Why playing a gaseous corpse is a smart career move for Daniel Radcliffe
Swiss Army Man 15 cert; 97 mins Dir Daniels Starring Paul Dano, Daniel Radcliffe
Swiss Army Man poses a rare critical quandary, or, in fact, several. How is it even possible to recommend a film in which Daniel Radcliffe plays a partially decomposed, farting corpse, whose gaseous emissions enable him to be rigged up as a kind of makeshift jet ski? What were the film-makers thinking? Surely it’s a career-ender?

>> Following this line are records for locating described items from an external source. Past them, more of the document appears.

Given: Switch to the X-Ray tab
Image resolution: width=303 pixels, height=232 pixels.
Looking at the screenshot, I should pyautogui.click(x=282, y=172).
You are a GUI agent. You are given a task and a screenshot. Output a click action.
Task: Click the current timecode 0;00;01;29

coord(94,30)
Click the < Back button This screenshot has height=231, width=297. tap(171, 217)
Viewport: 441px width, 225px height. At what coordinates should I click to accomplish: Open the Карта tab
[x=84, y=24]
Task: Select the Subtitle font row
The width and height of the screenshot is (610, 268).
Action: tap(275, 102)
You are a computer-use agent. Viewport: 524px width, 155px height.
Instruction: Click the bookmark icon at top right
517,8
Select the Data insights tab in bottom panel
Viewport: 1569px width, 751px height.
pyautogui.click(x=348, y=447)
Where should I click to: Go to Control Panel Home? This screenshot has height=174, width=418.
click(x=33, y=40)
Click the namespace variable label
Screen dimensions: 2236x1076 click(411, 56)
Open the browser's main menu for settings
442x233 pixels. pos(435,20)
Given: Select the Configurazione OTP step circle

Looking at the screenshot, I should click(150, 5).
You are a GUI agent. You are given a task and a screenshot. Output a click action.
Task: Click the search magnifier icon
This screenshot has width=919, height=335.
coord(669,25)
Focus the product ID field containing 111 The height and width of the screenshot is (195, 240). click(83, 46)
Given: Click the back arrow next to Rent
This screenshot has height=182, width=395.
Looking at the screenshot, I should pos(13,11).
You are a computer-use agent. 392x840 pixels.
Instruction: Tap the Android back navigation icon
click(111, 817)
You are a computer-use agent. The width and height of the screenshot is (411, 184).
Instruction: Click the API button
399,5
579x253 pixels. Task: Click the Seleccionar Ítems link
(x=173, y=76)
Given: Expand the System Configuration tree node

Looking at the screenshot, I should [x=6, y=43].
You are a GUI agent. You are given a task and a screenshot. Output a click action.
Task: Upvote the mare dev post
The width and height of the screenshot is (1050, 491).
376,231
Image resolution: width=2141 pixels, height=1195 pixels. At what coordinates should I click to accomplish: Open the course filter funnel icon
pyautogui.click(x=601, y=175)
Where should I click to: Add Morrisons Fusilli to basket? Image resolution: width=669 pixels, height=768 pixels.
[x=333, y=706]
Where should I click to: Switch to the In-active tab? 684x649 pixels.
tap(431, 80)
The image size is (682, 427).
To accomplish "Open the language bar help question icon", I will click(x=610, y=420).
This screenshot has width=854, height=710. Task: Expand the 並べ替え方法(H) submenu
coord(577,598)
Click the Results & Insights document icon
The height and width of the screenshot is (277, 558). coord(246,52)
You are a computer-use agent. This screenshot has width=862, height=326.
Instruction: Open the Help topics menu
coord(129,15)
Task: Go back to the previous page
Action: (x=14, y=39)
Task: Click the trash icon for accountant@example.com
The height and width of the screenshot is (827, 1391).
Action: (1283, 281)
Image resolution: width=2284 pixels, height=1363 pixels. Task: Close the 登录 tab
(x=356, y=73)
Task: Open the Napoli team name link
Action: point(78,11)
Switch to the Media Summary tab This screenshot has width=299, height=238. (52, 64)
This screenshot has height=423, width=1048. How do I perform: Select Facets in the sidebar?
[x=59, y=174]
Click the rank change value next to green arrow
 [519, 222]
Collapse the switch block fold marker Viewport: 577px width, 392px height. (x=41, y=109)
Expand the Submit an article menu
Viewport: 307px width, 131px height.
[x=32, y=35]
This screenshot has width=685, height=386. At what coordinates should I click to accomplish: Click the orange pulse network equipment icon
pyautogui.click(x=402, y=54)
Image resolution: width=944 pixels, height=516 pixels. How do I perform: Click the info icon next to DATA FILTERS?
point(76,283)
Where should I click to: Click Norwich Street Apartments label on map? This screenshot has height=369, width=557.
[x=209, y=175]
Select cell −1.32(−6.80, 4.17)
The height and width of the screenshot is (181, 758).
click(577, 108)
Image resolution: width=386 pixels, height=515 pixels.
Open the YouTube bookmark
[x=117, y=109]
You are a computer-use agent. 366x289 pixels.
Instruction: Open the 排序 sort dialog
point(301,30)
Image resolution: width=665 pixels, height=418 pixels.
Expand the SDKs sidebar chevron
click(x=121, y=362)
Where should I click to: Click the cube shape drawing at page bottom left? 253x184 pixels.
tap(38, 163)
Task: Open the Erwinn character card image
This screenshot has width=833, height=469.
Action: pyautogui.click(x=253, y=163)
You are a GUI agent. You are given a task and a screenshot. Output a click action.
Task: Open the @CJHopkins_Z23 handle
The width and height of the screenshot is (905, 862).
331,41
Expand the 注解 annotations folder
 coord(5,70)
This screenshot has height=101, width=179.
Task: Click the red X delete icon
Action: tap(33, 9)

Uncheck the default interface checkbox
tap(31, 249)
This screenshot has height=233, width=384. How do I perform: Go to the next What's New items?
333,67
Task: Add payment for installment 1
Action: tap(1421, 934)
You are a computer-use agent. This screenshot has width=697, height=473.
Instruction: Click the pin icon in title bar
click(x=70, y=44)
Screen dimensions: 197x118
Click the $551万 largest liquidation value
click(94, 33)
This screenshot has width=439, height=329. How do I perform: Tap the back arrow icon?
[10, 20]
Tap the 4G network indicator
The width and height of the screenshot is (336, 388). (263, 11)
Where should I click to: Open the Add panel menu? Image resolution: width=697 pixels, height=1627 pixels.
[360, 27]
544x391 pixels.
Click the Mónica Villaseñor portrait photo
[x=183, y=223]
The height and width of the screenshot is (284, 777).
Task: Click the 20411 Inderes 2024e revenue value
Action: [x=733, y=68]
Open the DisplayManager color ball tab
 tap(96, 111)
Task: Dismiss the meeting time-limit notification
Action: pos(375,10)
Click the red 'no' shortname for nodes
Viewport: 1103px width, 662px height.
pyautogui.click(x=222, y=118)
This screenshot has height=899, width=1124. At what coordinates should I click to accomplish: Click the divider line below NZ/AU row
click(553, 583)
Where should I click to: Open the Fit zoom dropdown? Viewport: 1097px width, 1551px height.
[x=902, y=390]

These questions are tough, which makes it all the more impressive that they’re respectively answerable with “warmly”, “about quite a lot of things, actually” and “no way”. It possibly helps that Radcliffe’s Manny, an unfortunate slab of human jetsam whose skin is grey from the moment we meet him on a deserted beach, is not the main character. Everything wacky and defiantly singular about this gonzo American indie emanates instead from the troubled brain of Hank (Paul Dano), a shipwrecked no- hoper whose thwarted suicide attempt we first witness.
Egged on (sorry) to a new lease of life by his rotting new companion, Hank looks to Manny for solace, methane-emitting rocket propulsion, and in time even conversation. It’s not impossible to imagine Beckett drafting a version of this two-hander between a living hero at the end of his tether and a dead helpmeet who’s surprisingly chatty and chipper.
Both actors, unfazed by the oddity of their task, rise to the occasion. Dano seems genially crazed with just the right amount of suicidal-existential angst; Radcliffe manages the notinconsiderable feat of seeming like a dead dude who’s clung on by fluke to the power of speech.
The directors, both called Daniel, have credited themselves as “Daniels”, which is a whimsy too far. But the invention of their conceit is brisk, funny and unflagging. Manny becomes a source of water, a kind of missile system, and a metaphor perhaps for hope springing eternal, in a gross sort of way, even when you’d figured the game was up.
While huge claims for the film would feel out of place, it’s the kind of head-turning, witty and lively provocation that will have us following Daniels’ career path with interest. Just sort out that *name*, guys, please.